**Given records**
=== Begin Enclosure ===
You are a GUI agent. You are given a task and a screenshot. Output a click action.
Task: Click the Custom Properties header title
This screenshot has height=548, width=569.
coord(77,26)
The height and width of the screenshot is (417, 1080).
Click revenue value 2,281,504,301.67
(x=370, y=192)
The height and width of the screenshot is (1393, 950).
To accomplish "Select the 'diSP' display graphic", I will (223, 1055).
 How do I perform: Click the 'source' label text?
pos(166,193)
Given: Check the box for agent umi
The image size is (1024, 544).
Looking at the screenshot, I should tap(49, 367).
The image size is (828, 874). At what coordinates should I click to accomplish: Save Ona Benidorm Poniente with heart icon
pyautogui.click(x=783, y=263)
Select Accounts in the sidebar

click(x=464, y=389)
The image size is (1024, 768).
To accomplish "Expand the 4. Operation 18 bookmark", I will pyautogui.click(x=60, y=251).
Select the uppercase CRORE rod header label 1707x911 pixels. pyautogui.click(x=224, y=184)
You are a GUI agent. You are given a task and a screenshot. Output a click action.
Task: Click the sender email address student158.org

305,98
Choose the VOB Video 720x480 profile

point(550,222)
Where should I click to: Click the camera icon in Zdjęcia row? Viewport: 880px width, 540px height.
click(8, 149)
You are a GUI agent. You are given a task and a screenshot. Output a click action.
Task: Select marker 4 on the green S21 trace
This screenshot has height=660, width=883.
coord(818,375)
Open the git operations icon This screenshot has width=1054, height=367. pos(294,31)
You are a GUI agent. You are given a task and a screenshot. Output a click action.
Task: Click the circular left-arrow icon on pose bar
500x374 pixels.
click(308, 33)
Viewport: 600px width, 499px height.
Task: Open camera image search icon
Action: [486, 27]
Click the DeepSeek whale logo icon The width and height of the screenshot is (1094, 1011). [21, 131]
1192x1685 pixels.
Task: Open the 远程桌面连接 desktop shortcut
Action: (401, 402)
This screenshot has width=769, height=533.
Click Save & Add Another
=== End Enclosure ===
Copy task for the entries above: every line with the string "header".

**Task solution**
Task: Click the Custom Properties header title
Select the uppercase CRORE rod header label 1707x911 pixels. pyautogui.click(x=224, y=184)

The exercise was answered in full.